Acid-urea-PAGE of the cellular (c) and fluid (f) components of VLF in BV. Paired samples are shown before and after (r) treatment for BV. The migration of HNP (defensin)-1, lysozyme, and HBD-2 standards is as indicated.

FIG. 5.

Bactericidal activity of VF fluid. Median and interquartile ranges of log changes in E. coli 8739 CFU are shown. Exponentially growing E. coli 8739 (ATCC) was added to VLF and incubated for 2 h at 37°C in an environmental shaker. Aliquots at time zero and 2 h were diluted, dotted onto Trypticase soy agar plates, and incubated overnight at room temperature. The number of colonies was multiplied by the dilution factor to determine the CFU. The log change CFU was calculated from the input CFU compared to the CFU at 2 h. A value of zero indicates no change, values above zero indicate bacterial growth, and values below zero indicate bactericidal activity.

FIG. 6.

Cytokine concentrations in VLF determined by enzyme-linked immunosorbent assay. The box-whisker plot shows median values and the 25 to 75% interquartile range as lines within the boxes, the 10 to 90% range as whiskers, and values outside this range as dots. Median BV values were compared to H and VVC by using the rank-sum test.

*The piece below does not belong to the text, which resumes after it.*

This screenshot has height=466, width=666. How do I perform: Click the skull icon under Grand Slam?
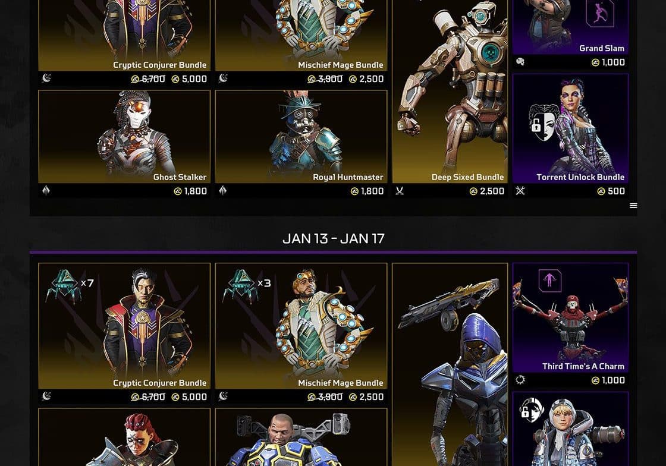coord(520,62)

Before- and after-treatment values (BV versus BV-R and VVC versus VVC-R, respectively) were compared by the paired Student t test with P values of ≤0.05 in boldface.

FIG. 7.

Induction of HBD-2, IL-1, and IL-8 by L. jensenii but not G. vaginalis. Bacteria were grown to saturation and then brought to an OD620 of 1.0, 0.1, 0.01, or 0.001 with their respective culture medium (MRS for L. jensenii or BHI plus 4% lysed horse blood for G. vaginalis). Aliquots were boiled for 5 min to heat inactivate the bacteria. (A) A total of 20 μl of heat-inactivated or culture medium (M) bacteria was placed onto the top surface of the VE tissue (MatTek), or IL-1β (20 ng/ml) was added to the culture medium. Control (C) tissue was untreated. After 24 h of incubation, tissues were analyzed by quantitative reverse transcription-PCR. Concentrations of cytokine mRNAs are shown relative to the G3PDH mRNA as differences in threshold cycles (ΔCT). Closed and open symbols indicate L. jensenii and G. vaginalis, respectively. Differences significant at a P of <0.05 between samples treated with the two different bacteria are marked by asterisks. (B) Combinations of L. jensenii and G. vaginalis (20 μl each at an OD620 of 1.0, 0.1, 0.01, 0.001, or 0 with their respective culture medium) were placed on the top surface of the VE tissue, and the mRNA was analyzed 24 h later. Concentrations of cytokine mRNAs are shown relative to G3PDH mRNA as differences in threshold cycles (ΔCT). The OD620 values of the added G. vaginalis were as follows: 0, •; 0.001, ○; 0.01, ▾; 0.1, ▿; and 1.0, ▪. Representative error bars are shown. L. jensenii (LbJ) stimulated mRNA expression of HBD-2, IL-1, and IL-8 in a dose-dependent manner. G. vaginalis had no detectable effect on stimulation by L. jensenii.